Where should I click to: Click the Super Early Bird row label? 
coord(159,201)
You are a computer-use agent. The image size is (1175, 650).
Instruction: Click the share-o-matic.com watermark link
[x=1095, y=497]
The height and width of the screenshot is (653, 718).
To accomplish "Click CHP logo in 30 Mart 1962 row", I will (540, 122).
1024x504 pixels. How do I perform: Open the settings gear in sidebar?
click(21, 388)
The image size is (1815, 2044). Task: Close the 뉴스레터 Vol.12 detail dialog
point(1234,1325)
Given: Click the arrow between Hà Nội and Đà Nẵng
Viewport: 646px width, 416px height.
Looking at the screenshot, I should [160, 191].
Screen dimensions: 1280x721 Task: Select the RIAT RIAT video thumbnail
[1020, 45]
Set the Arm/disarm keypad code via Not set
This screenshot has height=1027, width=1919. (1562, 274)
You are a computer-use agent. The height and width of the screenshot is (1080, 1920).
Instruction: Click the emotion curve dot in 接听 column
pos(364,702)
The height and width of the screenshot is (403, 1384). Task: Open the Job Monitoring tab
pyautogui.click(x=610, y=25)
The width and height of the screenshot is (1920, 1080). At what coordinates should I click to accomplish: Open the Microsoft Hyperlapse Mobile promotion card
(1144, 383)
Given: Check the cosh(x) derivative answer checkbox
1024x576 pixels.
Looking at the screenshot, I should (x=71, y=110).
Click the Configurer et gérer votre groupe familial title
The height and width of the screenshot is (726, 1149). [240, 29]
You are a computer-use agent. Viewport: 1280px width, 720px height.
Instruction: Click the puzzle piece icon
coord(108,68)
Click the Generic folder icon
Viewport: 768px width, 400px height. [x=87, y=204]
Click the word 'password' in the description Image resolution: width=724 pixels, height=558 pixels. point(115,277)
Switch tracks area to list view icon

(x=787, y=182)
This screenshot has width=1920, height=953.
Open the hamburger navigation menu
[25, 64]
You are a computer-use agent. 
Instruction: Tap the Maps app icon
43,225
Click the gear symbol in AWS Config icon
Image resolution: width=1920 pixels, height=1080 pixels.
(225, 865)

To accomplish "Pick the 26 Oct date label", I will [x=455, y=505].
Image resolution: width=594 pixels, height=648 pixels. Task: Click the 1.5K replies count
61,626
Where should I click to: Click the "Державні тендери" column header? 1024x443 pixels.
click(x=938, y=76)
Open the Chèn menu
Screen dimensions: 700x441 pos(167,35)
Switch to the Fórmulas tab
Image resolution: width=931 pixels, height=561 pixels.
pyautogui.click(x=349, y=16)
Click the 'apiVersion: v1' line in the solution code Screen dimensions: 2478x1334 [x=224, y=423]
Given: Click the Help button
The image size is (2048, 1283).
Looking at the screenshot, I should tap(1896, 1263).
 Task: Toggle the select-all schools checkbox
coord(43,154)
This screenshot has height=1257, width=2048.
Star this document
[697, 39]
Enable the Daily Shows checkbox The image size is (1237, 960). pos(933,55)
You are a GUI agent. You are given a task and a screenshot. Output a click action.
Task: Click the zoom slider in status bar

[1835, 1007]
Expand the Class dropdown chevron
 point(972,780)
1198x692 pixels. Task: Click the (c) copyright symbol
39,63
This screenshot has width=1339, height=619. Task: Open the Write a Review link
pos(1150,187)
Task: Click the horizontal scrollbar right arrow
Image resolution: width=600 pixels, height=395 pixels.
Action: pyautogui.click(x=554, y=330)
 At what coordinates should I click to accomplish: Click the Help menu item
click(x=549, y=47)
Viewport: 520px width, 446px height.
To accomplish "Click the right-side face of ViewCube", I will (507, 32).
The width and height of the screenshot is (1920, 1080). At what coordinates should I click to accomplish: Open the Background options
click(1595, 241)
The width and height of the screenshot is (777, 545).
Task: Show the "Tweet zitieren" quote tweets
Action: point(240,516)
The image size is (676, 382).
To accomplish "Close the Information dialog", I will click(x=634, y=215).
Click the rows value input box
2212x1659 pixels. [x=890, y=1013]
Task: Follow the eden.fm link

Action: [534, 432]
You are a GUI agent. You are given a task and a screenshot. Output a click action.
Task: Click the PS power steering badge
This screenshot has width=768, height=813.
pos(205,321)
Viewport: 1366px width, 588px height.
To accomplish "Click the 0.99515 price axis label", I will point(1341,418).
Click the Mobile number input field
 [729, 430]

Your instructions :: Copy out all of the items above word for word.

Exercise response ::
Where should I click to: Click the Super Early Bird row label? 
coord(159,201)
You are a computer-use agent. The image size is (1175, 650).
Instruction: Click the share-o-matic.com watermark link
[x=1095, y=497]
The height and width of the screenshot is (653, 718).
To accomplish "Click CHP logo in 30 Mart 1962 row", I will (540, 122).
1024x504 pixels. How do I perform: Open the settings gear in sidebar?
click(21, 388)
The image size is (1815, 2044). Task: Close the 뉴스레터 Vol.12 detail dialog
point(1234,1325)
Given: Click the arrow between Hà Nội and Đà Nẵng
Viewport: 646px width, 416px height.
Looking at the screenshot, I should [160, 191].
Screen dimensions: 1280x721 Task: Select the RIAT RIAT video thumbnail
[1020, 45]
Set the Arm/disarm keypad code via Not set
This screenshot has height=1027, width=1919. (1562, 274)
You are a computer-use agent. The height and width of the screenshot is (1080, 1920).
Instruction: Click the emotion curve dot in 接听 column
pos(364,702)
The height and width of the screenshot is (403, 1384). Task: Open the Job Monitoring tab
pyautogui.click(x=610, y=25)
The width and height of the screenshot is (1920, 1080). At what coordinates should I click to accomplish: Open the Microsoft Hyperlapse Mobile promotion card
(1144, 383)
Given: Check the cosh(x) derivative answer checkbox
1024x576 pixels.
Looking at the screenshot, I should (x=71, y=110).
Click the Configurer et gérer votre groupe familial title
The height and width of the screenshot is (726, 1149). [240, 29]
You are a computer-use agent. Viewport: 1280px width, 720px height.
Instruction: Click the puzzle piece icon
coord(108,68)
Click the Generic folder icon
Viewport: 768px width, 400px height. [x=87, y=204]
Click the word 'password' in the description Image resolution: width=724 pixels, height=558 pixels. point(115,277)
Switch tracks area to list view icon

(x=787, y=182)
This screenshot has width=1920, height=953.
Open the hamburger navigation menu
[25, 64]
You are a computer-use agent. 
Instruction: Tap the Maps app icon
43,225
Click the gear symbol in AWS Config icon
Image resolution: width=1920 pixels, height=1080 pixels.
(225, 865)

To accomplish "Pick the 26 Oct date label", I will [x=455, y=505].
Image resolution: width=594 pixels, height=648 pixels. Task: Click the 1.5K replies count
61,626
Where should I click to: Click the "Державні тендери" column header? 1024x443 pixels.
click(x=938, y=76)
Open the Chèn menu
Screen dimensions: 700x441 pos(167,35)
Switch to the Fórmulas tab
Image resolution: width=931 pixels, height=561 pixels.
pyautogui.click(x=349, y=16)
Click the 'apiVersion: v1' line in the solution code Screen dimensions: 2478x1334 [x=224, y=423]
Given: Click the Help button
The image size is (2048, 1283).
Looking at the screenshot, I should tap(1896, 1263).
 Task: Toggle the select-all schools checkbox
coord(43,154)
This screenshot has height=1257, width=2048.
Star this document
[697, 39]
Enable the Daily Shows checkbox The image size is (1237, 960). pos(933,55)
You are a GUI agent. You are given a task and a screenshot. Output a click action.
Task: Click the zoom slider in status bar

[1835, 1007]
Expand the Class dropdown chevron
 point(972,780)
1198x692 pixels. Task: Click the (c) copyright symbol
39,63
This screenshot has width=1339, height=619. Task: Open the Write a Review link
pos(1150,187)
Task: Click the horizontal scrollbar right arrow
Image resolution: width=600 pixels, height=395 pixels.
Action: pyautogui.click(x=554, y=330)
 At what coordinates should I click to accomplish: Click the Help menu item
click(x=549, y=47)
Viewport: 520px width, 446px height.
To accomplish "Click the right-side face of ViewCube", I will (507, 32).
The width and height of the screenshot is (1920, 1080). At what coordinates should I click to accomplish: Open the Background options
click(1595, 241)
The width and height of the screenshot is (777, 545).
Task: Show the "Tweet zitieren" quote tweets
Action: point(240,516)
The image size is (676, 382).
To accomplish "Close the Information dialog", I will click(x=634, y=215).
Click the rows value input box
2212x1659 pixels. [x=890, y=1013]
Task: Follow the eden.fm link

Action: [534, 432]
You are a GUI agent. You are given a task and a screenshot. Output a click action.
Task: Click the PS power steering badge
This screenshot has width=768, height=813.
pos(205,321)
Viewport: 1366px width, 588px height.
To accomplish "Click the 0.99515 price axis label", I will point(1341,418).
Click the Mobile number input field
 [729, 430]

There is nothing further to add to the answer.